HC | 23. Leave
"Eileen, sini sayang." Panggilan lbu sang ibuk untuk Eileen membuat Eudith langsung menoleh. Merasa iri pada saudari kembarnya yang begitu tampak di perdulikan. "Lihat, ibu punya sesuatu untukmu. Taraa." Dan ibunya yang bernama Joanna memberikan sebuah kotak besar yang berisi boneka barbie lengkap dengan rumah-rumahannya.
"Thank you, Mommy."
Joanna tersenyum dan mengelus rambut sang adik. "Sama-sama, sayang."
Eudith menatap keduanya dari jauh. Ia tersenyum tipis. Bahagia melihat sang adik tersenyum, namun juga iri karena perbedaan kasih sayang yang jelas diantara mereka.

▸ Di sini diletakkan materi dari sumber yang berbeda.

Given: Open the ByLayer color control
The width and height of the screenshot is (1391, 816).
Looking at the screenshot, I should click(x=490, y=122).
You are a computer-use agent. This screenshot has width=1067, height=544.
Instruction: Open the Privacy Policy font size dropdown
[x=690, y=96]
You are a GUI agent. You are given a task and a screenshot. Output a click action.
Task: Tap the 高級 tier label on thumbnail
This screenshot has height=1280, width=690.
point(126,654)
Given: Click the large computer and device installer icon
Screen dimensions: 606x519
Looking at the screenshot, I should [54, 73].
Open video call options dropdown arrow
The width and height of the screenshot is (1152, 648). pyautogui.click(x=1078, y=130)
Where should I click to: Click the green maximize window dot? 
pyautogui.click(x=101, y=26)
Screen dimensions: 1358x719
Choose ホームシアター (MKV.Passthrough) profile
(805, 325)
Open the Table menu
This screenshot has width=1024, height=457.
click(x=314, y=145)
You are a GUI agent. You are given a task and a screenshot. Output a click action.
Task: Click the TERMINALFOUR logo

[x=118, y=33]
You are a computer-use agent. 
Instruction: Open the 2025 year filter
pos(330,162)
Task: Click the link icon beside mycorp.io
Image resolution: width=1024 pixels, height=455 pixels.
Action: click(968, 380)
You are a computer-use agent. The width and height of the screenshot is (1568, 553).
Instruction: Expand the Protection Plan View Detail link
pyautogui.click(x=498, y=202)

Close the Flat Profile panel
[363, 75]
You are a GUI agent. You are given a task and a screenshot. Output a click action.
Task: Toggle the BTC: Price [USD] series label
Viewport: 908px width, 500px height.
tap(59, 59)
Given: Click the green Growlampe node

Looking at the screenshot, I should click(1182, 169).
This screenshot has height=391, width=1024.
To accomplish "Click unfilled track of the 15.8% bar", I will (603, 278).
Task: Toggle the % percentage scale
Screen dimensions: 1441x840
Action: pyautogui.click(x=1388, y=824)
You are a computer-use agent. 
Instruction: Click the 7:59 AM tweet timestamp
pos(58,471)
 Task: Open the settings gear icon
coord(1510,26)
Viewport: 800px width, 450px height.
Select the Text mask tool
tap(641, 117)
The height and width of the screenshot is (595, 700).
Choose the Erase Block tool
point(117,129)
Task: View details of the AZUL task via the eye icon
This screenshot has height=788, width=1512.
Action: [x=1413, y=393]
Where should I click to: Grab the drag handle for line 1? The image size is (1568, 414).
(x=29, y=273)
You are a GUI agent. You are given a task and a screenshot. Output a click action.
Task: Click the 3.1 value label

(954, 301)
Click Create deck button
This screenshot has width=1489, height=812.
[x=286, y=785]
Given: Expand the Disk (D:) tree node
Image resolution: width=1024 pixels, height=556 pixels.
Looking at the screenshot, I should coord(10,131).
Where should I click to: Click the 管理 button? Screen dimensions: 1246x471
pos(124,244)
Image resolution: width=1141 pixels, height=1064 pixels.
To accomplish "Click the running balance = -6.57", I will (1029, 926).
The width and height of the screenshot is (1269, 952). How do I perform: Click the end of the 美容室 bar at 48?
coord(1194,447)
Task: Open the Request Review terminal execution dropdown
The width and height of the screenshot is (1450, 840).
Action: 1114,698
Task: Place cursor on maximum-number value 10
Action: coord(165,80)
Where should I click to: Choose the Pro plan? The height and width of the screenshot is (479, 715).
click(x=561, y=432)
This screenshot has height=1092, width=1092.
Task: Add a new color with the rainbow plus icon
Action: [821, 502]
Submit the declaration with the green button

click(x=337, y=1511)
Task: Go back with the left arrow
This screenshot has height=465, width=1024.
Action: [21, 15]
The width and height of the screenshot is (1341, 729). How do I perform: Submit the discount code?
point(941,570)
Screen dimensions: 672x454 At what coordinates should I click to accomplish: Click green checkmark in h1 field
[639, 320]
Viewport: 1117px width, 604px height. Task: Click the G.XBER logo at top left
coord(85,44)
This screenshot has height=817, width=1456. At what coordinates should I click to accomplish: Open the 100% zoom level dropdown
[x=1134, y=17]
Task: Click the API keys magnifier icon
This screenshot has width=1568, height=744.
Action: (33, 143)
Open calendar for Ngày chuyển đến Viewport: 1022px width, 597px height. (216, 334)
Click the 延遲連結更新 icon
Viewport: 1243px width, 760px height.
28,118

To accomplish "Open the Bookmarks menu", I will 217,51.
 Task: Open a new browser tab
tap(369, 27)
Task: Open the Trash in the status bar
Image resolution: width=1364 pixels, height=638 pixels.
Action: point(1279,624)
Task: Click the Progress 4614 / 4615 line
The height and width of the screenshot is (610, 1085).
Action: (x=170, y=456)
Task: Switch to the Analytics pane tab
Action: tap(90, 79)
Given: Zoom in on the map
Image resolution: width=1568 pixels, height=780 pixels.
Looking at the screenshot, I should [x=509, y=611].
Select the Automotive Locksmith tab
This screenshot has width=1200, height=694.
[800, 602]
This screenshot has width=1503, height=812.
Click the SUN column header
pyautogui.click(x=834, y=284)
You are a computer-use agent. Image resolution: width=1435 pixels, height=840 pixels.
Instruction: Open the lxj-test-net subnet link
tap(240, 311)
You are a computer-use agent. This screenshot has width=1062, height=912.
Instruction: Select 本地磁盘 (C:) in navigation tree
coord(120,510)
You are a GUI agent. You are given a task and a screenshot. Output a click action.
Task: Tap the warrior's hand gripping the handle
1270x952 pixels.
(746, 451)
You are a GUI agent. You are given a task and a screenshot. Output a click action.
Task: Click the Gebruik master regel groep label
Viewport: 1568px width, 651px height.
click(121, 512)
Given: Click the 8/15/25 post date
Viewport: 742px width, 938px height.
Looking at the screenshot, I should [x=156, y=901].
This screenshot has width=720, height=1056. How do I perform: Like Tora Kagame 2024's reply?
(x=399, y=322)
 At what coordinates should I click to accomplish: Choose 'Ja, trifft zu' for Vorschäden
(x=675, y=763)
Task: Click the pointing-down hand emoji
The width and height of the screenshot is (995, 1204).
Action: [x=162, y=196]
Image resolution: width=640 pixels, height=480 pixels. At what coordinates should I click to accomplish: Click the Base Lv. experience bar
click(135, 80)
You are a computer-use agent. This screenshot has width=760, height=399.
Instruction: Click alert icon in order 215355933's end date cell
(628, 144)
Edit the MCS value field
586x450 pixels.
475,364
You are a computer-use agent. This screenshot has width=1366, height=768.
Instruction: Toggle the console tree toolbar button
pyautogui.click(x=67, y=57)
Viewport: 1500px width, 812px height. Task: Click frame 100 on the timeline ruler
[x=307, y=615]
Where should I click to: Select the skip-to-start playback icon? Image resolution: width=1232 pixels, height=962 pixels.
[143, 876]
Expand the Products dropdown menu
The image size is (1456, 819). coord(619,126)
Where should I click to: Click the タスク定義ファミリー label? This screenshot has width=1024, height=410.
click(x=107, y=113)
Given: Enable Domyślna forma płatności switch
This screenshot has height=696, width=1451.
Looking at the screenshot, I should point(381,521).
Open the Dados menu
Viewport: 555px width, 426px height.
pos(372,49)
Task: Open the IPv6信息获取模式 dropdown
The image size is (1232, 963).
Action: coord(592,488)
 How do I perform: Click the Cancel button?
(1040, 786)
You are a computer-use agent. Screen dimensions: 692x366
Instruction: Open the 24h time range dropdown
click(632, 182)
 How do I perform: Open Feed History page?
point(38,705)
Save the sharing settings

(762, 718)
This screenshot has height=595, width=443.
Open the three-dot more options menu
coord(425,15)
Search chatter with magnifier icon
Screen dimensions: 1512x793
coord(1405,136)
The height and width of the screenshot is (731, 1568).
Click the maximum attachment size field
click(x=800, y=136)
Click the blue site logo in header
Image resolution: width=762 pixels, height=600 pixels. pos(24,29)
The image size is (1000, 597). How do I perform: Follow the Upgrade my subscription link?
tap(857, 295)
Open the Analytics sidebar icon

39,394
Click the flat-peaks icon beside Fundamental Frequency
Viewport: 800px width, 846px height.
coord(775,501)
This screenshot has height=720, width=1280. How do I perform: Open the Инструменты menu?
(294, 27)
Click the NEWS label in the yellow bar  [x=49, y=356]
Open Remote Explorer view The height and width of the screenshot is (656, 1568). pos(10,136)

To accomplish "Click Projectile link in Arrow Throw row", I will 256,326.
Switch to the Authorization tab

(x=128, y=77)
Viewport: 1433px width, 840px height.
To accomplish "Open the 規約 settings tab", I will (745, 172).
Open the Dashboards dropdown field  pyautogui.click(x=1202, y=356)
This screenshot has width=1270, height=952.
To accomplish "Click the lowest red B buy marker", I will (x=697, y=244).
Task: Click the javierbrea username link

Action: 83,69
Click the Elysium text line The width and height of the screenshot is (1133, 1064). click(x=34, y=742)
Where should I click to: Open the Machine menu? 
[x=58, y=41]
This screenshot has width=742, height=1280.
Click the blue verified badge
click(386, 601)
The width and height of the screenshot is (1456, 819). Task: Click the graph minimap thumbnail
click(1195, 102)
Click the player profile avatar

"Elle, kemari." Sang ibu yang melihatnya langsung memanggil. Membuat sebongkah harapan kecil dalam dirinya yang baru saja berumur 8 tahun. Eudith mendekat, berjalan sambil menyunggingkan senyum manisnya berharap mendapatkan hadiah yang sama dan juga perhatian yang penuh kasih sayang dari sang ibu. "Kau harus menjaga adikmu, ingat? Tidak boleh kau meninggalkannya dalam keadaan seperti apapun. Dia membutuhkan kita." Joanna melirik Eileen yang sibuk dengan mainan barunya. "Dia tidak bisa sepertimu yang mandiri, Elle. Jadi, ibu mohon padamu, jaga dia dengan segenap nyawamu." Setelahnya, Joanna langsung meninggalkan Eudith yang terpaku di tempat.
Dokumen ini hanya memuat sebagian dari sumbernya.